Russell Brand, Russell Brand.

I don't think he's ever going to be someone that we turn to for bold new insights like but I do like watching someone learn and engage with ideas in public, considering I usually keep schtum or do small talk if there are members of the public around, like I was sat in a cafe just after the Brexit vote and I saw my mate and we were consoling each other a bit and the cafe lady came out and said she agreed with the Brexit and I couldn't find whatever it is that chipper people have that lets them do chummy debates in public

Whereas he's put out a youtube video of him reading Mark Fisher's Capitalist Realism

I feel like he'd have been able to have a productive conversation with the cafe lady?

The cafe closed down two weeks later

With a lot of other comedian celebrity hybrids when they do their lefty bit it's usually patronising, pretending they're stupider and zanier than they really are, whereas with him he really is zany and stupid but none the less seems to have accepted as fact that the state we're in is a fucking nightmare so?

Never changed username before (cardamon), Saturday, 23 September 2017 20:23 (six years ago) link

Building an economy for the many also means bringing ownership and control of the utilities and key services into the hands of people who use and work in them. Rail, water, energy, Royal Mail- we’re taking them back.

*tears of joy*

xyzzzz__, Monday, 25 September 2017 18:33 (six years ago) link

oddly, the BBC don't seem to like the idea of PFI's being brought "in-house" and I keep hearing: b.b.b. but what about the shareholders.

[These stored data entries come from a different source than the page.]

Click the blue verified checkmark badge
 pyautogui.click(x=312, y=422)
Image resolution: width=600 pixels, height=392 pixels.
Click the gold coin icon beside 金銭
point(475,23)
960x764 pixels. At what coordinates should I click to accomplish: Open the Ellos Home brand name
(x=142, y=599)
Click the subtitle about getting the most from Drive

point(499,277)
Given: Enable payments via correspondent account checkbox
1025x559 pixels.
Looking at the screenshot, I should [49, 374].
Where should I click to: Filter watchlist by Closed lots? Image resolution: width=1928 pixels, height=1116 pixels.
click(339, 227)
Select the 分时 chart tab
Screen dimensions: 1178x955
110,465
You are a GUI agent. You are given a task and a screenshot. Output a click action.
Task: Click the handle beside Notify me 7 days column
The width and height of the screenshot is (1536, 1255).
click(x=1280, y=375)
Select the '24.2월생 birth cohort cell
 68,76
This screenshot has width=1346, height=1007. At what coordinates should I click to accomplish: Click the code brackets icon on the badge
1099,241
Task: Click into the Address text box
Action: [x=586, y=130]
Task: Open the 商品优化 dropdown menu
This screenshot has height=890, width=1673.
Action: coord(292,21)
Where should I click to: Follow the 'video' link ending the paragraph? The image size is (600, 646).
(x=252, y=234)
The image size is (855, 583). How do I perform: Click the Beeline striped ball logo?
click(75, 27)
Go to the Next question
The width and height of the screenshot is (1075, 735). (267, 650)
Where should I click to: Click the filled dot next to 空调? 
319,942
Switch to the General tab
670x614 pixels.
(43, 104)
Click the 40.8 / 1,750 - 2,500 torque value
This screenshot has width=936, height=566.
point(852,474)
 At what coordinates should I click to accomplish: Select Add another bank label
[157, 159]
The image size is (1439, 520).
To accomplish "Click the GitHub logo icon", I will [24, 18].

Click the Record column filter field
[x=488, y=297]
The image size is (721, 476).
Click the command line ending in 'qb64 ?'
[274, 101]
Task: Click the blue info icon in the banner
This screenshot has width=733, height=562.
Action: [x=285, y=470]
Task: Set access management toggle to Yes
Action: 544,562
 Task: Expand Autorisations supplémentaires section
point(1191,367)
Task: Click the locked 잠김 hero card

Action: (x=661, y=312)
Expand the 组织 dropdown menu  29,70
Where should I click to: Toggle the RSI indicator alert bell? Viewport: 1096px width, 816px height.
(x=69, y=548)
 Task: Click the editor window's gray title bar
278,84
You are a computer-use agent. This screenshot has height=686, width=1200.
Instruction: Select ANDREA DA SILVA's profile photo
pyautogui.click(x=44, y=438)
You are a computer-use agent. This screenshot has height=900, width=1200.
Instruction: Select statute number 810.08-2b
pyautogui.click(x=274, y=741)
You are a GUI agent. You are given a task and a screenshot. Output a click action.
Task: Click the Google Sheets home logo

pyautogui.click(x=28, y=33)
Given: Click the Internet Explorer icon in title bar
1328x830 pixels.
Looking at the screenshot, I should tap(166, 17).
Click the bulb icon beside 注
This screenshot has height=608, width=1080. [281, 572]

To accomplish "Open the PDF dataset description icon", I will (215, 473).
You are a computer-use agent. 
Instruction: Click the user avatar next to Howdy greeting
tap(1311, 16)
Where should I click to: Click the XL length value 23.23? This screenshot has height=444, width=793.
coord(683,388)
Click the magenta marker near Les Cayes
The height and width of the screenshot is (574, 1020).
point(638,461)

calzino, Monday, 25 September 2017 18:44 (six years ago) link

^ Really good to hear this. Just going for it for once.

Never changed username before (cardamon), Monday, 25 September 2017 18:47 (six years ago) link

I mean "odd" about the bbc as in hypocritical really, in that privatisation is their own worst nightmare - yet they don't care how ruinous it has been to our NHS + Railway networks etc

calzino, Monday, 25 September 2017 18:50 (six years ago) link

The BBC has been part privatized for years - can't remember the exact percentage of programming that it's obliged to commission from external producers but it's significant

be the cringe you want to see in the world (Noodle Vague), Monday, 25 September 2017 19:38 (six years ago) link

So which part of it justifies the license fee? I wouldn't complain about paying a much reduced radio license, political bias and all. But I barely watch anything on the BBC tv these days.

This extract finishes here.